1. The two requirements required to conduct a hypothesis test for one proportion are
$\begin{array}{l} np \ge 10 \\ n(1-p) \ge 10 \end{array}$
• Are these requirements satisfied?
Show/Hide Solution

1. The null hypothesis is $$H_0: p = 0.6$$ What is the alternative hypothesis?
Show/Hide Solution

1. Fill in the blanks to compute the $$z$$-score.
$\displaystyle{ z = \frac{\widehat p - p}{\sqrt{\frac{p(1-p)}{n}}} = \frac{()-0.60}{\sqrt{\frac{0.60(1-0.60)}{40}}} = -1.614}$
Show/Hide Solution

1. The $$P$$-value will be the area under the normal curve to the left of $$z$$. Why will you only shade the left tail?
Show/Hide Solution

1. Using the Normal Probability Applet, it is determined that the area to the left of $$z=-1.614$$ is 0.053.

The shaded area in this figure (0.053) represents the $$P$$-value for this test.
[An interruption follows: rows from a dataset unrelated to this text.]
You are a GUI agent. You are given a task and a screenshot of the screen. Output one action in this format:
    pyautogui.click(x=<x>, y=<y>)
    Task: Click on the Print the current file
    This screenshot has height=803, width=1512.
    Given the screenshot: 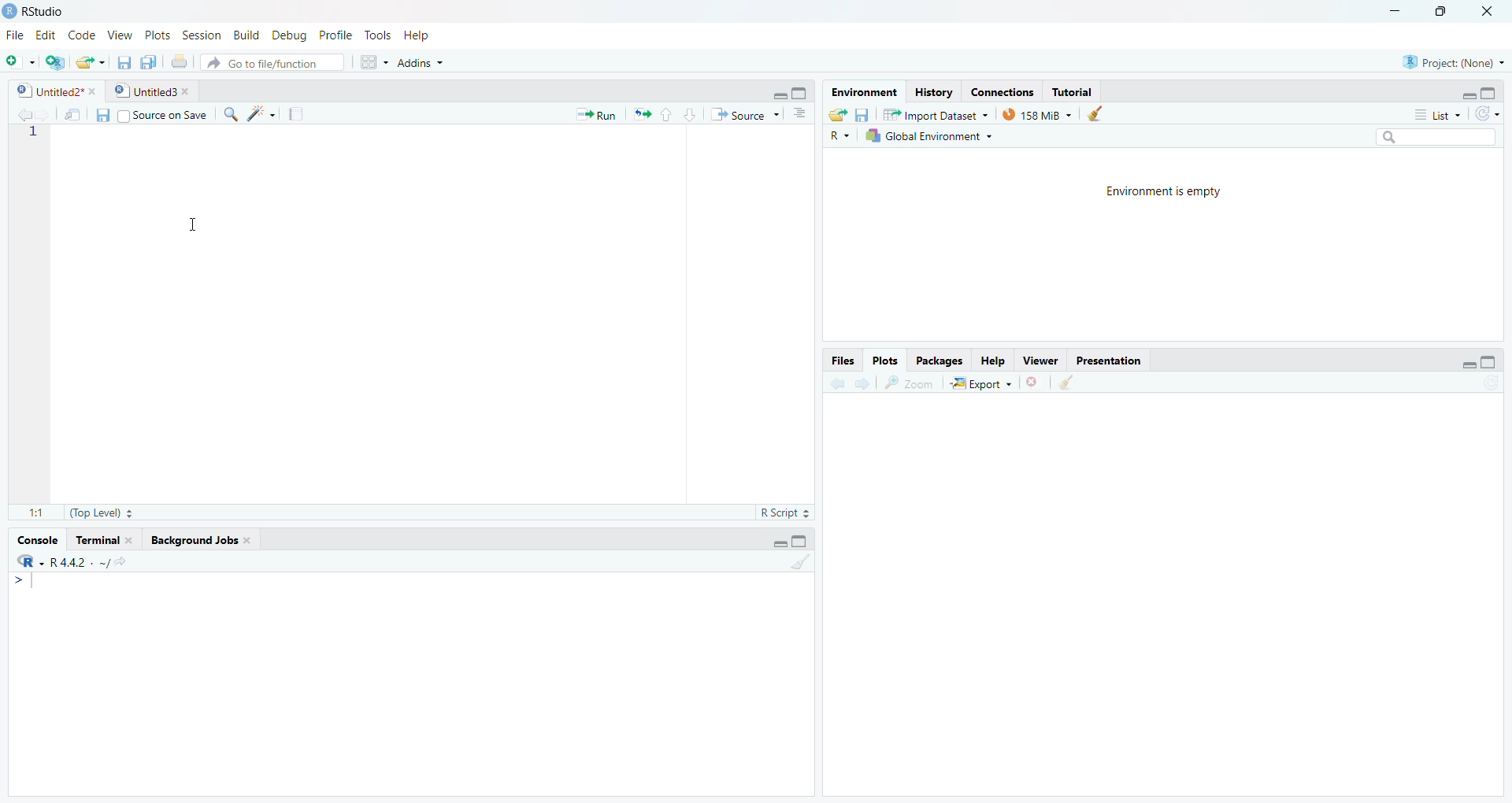 What is the action you would take?
    pyautogui.click(x=178, y=59)
    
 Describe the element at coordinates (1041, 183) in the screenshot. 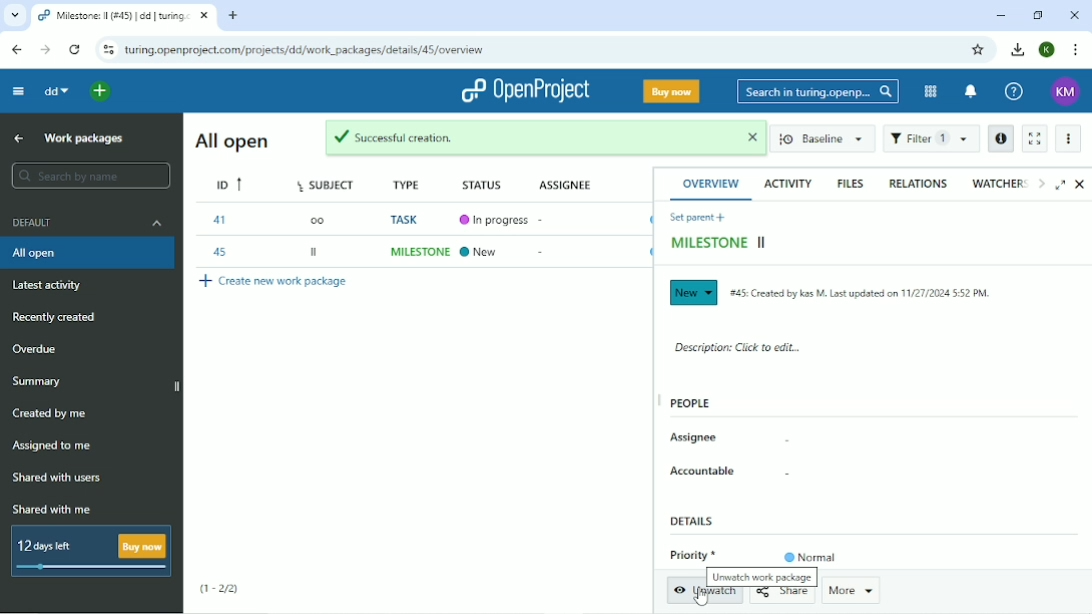

I see `Next` at that location.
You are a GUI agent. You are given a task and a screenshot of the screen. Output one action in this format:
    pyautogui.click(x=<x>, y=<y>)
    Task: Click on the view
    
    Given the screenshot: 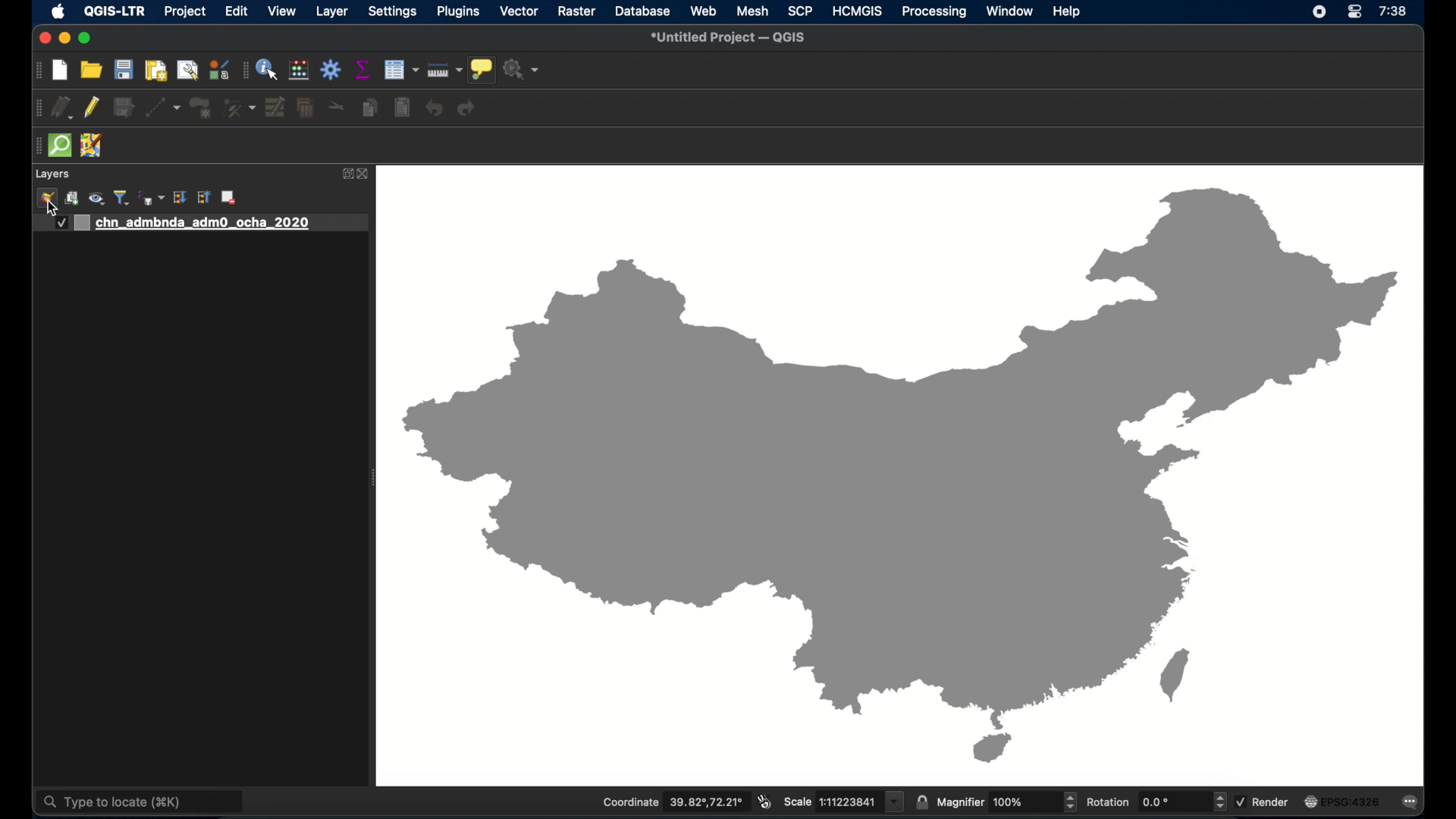 What is the action you would take?
    pyautogui.click(x=282, y=11)
    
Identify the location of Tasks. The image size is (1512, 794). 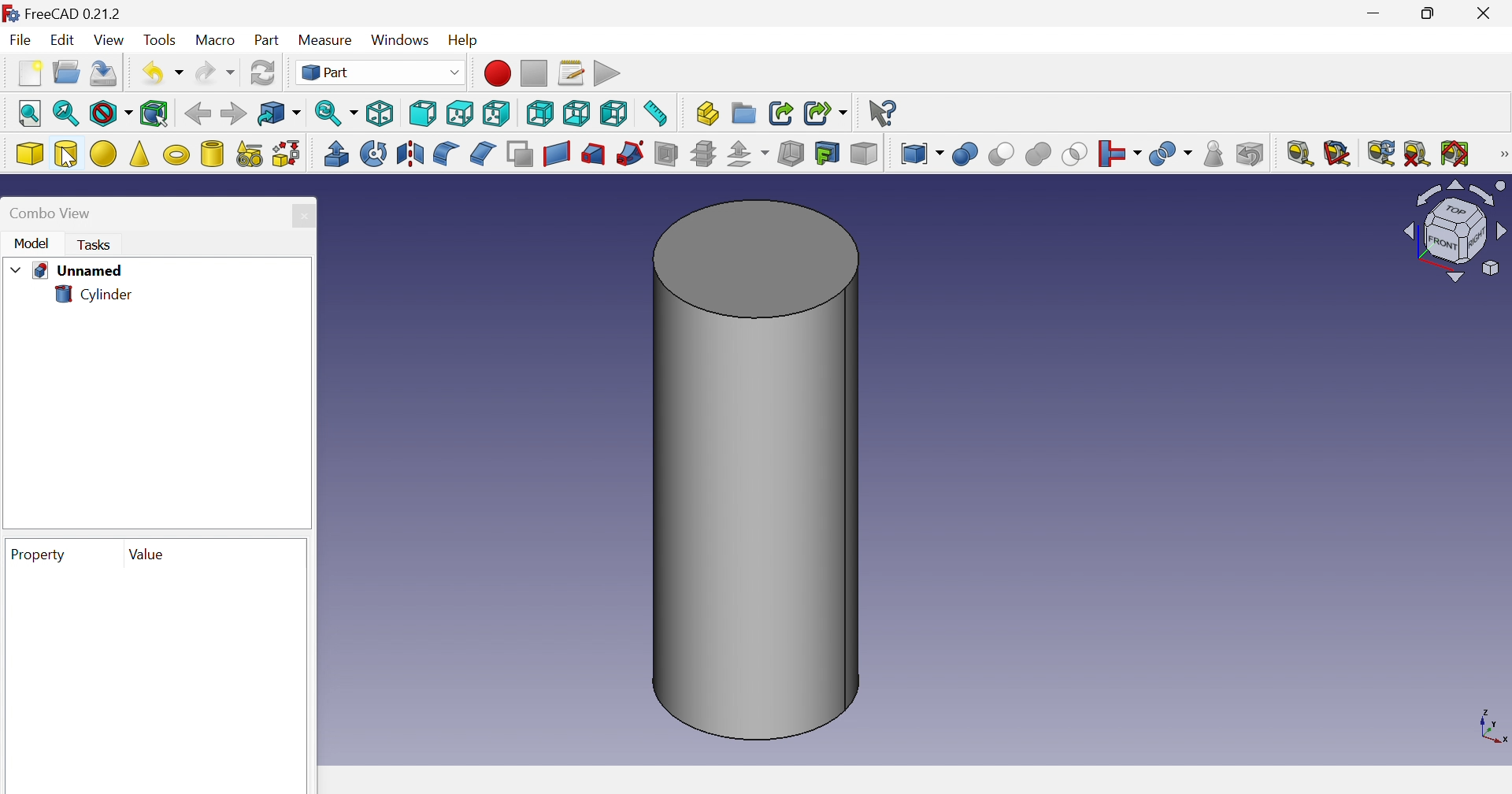
(96, 244).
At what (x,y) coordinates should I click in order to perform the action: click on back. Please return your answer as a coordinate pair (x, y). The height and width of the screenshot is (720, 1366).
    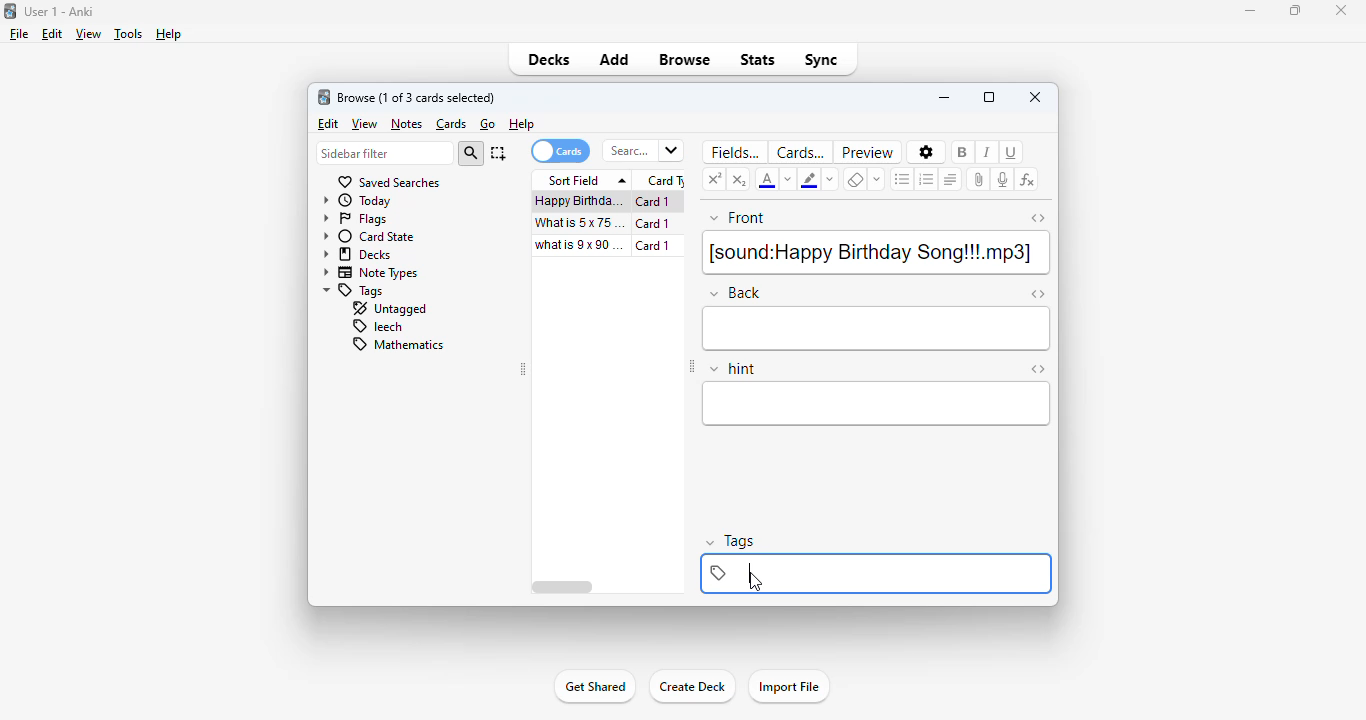
    Looking at the image, I should click on (878, 329).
What is the decision for this test, do we reject the null hypothesis or fail to reject the null hypothesis? Give an English sentence summarizing the conclusion.

Show/Hide Solution

Even though the proportion of indicators that suggested good health was less that 60%, it was not statistically significantly less than 60%. Unless future research indicates to the contrary, we cannot say that the water quality in this river has decreased.

Summary

Remember…
• The estimator of $$p$$ is $$\widehat p$$. $$\displaystyle{ \widehat p = \frac {x}{n}}$$ and is used for both confidence intervals and hypothesis testing.

• You will use the Excel spreadsheet Math 221 Statistics Toolbox to perform hypothesis testing and calculate confidence intervals for problems involving one proportion.

• The requirements for a confidence interval are $$n \widehat p \ge 10$$ and $$n(1-\widehat p) \ge 10$$. The requirements for hypothesis tests involving one proportion are $$np\ge10$$ and $$n(1-p)\ge10$$.

• We can determine the sample size we need to obtain a desired margin of error using the formula $$\displaystyle{ n=\left(\frac{z^*}{m}\right)^2 p^*(1-p^*)}$$ where $$p^*$$ is a prior estimate of $$p$$. If no prior estimate is available, the formula $$\displaystyle{ \left(\frac{z^*}{2m}\right)^2}$$ is used.